Cor não é gosto pessoal, é decisão estratégica

Escolher as cores da marca pelo gosto do dono é um dos erros mais comuns. A paleta de cores precisa comunicar o posicionamento da marca, não a preferência pessoal de quem está por trás dela.

Vermelho transmite energia e urgência. Azul transmite confiança. Preto transmite sofisticação. Cada cor ativa uma percepção diferente no cérebro do consumidor.

Psicologia das cores aplicada ao branding

A psicologia das cores é uma ferramenta real de posicionamento. Marcas de fast food usam vermelho e amarelo porque ativam fome e urgência. Marcas de luxo usam preto e dourado porque comunicam exclusividade.

Antes de escolher a cor, pergunte: o que minha marca precisa transmitir? Energia ou calma? Acessibilidade ou exclusividade? Tradição ou inovação?

Menos é mais na paleta

Uma paleta eficiente tem entre 2 e 5 cores.

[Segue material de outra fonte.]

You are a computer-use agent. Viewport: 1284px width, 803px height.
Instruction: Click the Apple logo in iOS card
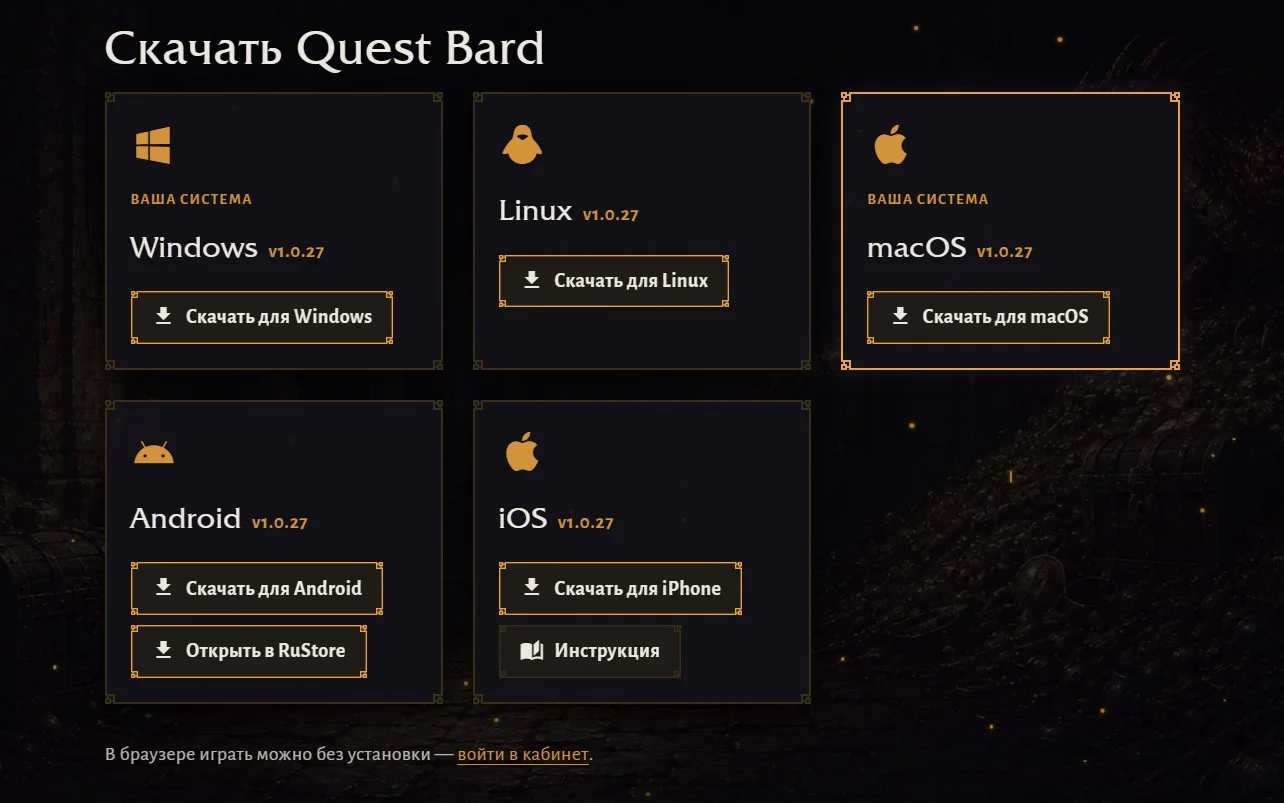(x=522, y=453)
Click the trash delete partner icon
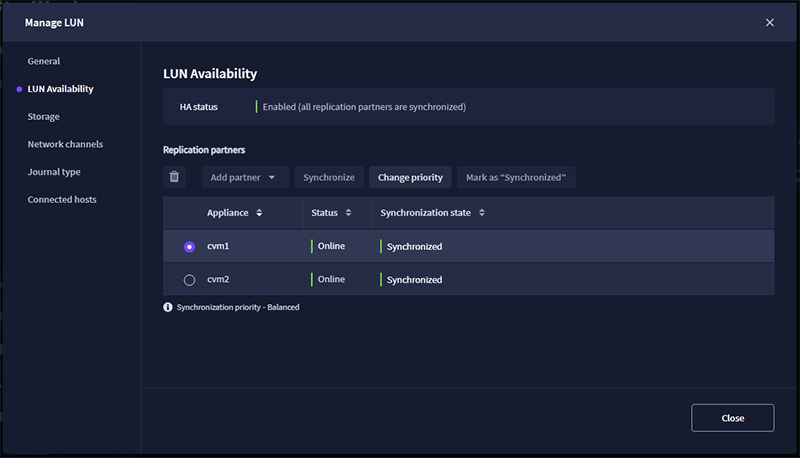The image size is (800, 458). click(x=175, y=177)
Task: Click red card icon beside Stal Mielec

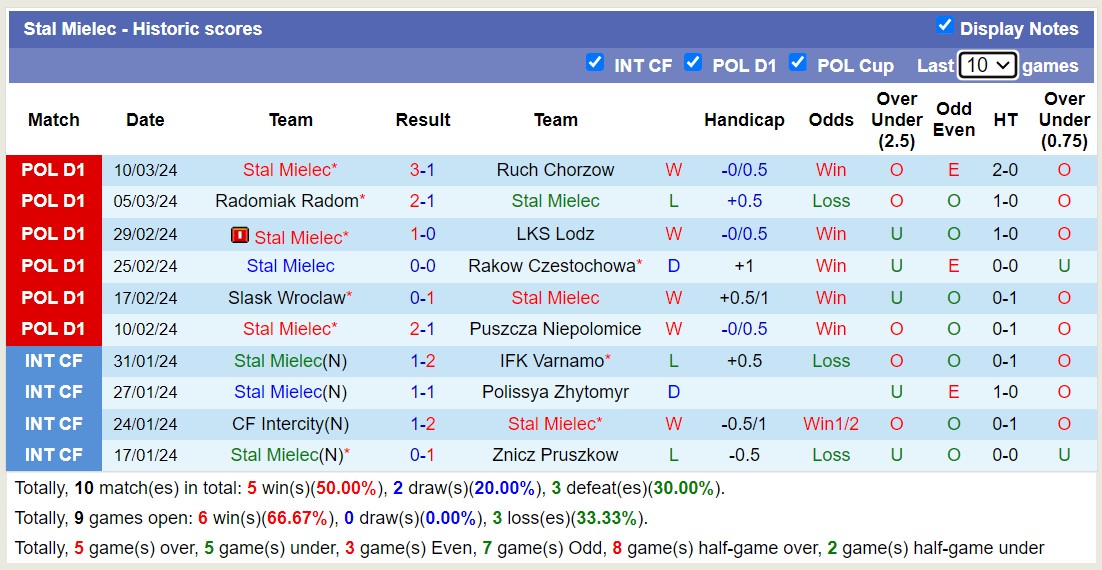Action: tap(240, 236)

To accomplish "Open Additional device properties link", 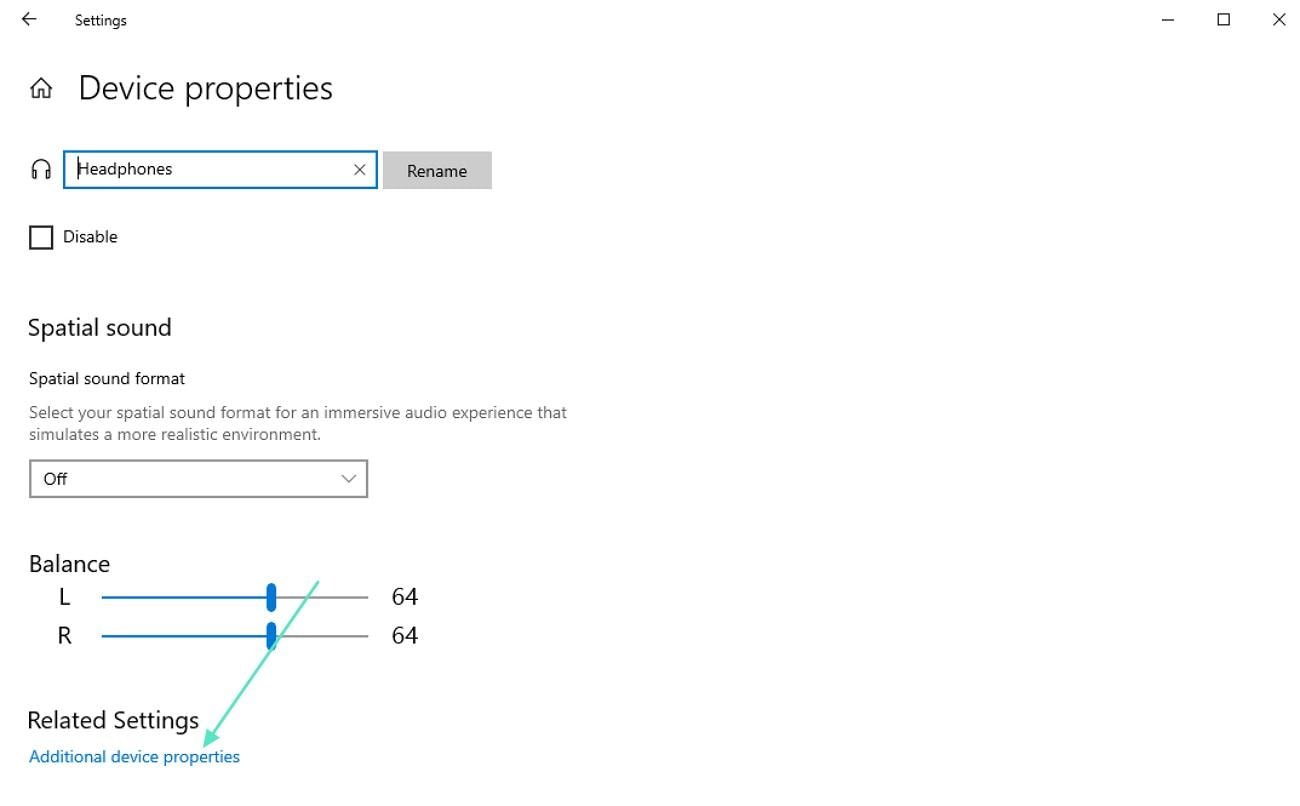I will 134,757.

Uma cor primária que domina, uma secundária que complementa e uma ou duas de apoio. Simplicidade gera reconhecimento.

Marcas que usam 10 cores diferentes em cada material perdem identidade. Restrição é força.

Teste no mundo real

Antes de cravar a paleta, teste. Como fica no feed? No cartão? Na embalagem? Na fachada? Cores que funcionam na tela podem não funcionar impressas. O contexto muda tudo.